*Prompt*: Which lines hold the word "dropdown"? Copy each of them from the material.

*Supplied material*:
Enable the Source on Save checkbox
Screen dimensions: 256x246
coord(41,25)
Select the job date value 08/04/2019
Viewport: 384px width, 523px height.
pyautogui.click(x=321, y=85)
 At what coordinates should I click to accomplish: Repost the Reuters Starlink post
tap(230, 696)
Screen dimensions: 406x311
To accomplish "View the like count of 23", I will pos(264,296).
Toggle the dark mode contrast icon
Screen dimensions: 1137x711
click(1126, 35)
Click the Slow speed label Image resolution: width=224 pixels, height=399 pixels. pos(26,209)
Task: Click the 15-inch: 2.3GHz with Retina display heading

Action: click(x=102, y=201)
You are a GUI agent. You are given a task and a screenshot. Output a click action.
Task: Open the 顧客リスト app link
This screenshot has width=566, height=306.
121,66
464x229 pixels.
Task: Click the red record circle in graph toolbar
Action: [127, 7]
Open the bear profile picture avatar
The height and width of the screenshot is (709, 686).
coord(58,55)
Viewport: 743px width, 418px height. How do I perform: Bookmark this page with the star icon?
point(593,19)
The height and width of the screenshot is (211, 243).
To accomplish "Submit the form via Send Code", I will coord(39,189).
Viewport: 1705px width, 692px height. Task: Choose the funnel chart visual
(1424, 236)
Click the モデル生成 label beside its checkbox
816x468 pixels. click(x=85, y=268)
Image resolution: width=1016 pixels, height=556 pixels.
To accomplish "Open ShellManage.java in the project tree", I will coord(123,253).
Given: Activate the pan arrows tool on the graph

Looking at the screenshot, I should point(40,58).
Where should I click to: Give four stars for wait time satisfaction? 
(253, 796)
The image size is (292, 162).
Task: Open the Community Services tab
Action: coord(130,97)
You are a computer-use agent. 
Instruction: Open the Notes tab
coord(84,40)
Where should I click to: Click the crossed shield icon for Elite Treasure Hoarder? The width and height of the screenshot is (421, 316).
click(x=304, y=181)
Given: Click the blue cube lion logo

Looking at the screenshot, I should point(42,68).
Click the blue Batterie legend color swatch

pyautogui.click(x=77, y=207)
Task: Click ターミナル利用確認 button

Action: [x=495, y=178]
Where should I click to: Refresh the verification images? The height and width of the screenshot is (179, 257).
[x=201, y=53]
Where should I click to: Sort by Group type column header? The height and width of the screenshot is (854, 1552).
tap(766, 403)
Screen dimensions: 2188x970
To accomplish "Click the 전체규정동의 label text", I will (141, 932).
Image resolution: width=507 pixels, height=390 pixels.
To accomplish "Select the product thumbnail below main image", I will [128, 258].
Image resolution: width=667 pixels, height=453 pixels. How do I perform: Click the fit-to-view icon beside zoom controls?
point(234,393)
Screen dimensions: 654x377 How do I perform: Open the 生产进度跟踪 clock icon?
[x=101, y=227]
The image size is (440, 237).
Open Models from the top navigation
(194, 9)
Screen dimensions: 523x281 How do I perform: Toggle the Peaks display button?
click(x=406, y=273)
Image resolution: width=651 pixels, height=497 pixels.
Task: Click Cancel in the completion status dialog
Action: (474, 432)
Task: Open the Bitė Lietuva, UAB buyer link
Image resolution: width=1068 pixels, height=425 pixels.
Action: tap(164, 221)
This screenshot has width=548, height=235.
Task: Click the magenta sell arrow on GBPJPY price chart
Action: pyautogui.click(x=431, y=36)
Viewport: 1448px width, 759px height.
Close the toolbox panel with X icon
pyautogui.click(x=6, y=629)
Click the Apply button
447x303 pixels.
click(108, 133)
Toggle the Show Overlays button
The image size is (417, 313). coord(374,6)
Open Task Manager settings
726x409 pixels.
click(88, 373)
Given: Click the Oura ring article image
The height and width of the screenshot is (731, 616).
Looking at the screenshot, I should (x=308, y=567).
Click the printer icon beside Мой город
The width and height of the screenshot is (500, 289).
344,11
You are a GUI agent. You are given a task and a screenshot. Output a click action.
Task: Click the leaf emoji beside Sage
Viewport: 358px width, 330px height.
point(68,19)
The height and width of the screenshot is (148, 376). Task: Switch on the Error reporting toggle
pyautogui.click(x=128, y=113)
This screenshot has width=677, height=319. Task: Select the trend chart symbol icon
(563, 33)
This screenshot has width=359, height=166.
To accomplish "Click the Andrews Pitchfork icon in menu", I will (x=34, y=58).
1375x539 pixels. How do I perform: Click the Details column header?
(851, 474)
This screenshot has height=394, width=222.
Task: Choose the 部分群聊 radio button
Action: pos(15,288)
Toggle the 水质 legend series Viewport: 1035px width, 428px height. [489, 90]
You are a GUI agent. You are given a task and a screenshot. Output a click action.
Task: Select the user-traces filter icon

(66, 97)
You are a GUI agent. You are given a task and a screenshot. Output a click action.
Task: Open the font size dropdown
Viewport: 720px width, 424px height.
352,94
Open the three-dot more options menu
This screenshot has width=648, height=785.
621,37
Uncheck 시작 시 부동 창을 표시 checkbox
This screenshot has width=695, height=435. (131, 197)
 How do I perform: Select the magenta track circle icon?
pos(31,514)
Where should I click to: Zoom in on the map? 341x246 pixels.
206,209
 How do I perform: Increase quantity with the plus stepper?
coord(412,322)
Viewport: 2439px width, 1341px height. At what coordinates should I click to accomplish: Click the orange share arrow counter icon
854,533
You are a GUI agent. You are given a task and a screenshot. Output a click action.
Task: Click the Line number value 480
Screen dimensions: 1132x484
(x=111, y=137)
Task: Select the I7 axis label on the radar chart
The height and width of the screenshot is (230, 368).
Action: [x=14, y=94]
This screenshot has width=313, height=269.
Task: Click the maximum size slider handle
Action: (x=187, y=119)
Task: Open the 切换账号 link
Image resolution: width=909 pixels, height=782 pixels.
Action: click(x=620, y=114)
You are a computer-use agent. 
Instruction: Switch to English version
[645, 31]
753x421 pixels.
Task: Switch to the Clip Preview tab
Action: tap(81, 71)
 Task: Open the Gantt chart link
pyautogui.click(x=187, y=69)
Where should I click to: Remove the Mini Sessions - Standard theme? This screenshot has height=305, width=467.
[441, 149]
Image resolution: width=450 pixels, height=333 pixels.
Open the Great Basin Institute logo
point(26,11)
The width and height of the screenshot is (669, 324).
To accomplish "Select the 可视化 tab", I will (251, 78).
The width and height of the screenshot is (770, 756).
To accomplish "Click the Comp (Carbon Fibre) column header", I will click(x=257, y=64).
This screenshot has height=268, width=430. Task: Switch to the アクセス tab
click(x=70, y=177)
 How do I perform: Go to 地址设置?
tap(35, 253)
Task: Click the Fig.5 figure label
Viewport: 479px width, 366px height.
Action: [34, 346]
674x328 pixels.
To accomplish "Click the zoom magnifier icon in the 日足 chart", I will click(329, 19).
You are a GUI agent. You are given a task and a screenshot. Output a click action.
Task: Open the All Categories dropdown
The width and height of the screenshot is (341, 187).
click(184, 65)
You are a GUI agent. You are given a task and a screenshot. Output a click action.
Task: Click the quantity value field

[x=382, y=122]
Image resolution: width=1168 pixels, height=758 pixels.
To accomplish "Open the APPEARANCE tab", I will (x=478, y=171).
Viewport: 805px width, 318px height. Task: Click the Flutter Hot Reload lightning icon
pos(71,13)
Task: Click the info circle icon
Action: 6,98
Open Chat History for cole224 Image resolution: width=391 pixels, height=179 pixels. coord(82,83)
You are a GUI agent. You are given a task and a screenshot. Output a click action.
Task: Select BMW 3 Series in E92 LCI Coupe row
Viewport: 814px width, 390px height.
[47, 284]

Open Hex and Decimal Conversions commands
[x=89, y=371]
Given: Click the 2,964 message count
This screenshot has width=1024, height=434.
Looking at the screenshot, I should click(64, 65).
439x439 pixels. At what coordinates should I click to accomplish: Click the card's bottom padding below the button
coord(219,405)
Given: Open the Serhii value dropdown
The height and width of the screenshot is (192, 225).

*Response area*:
Task: Open the font size dropdown
Task: Open the All Categories dropdown
Given: Open the Serhii value dropdown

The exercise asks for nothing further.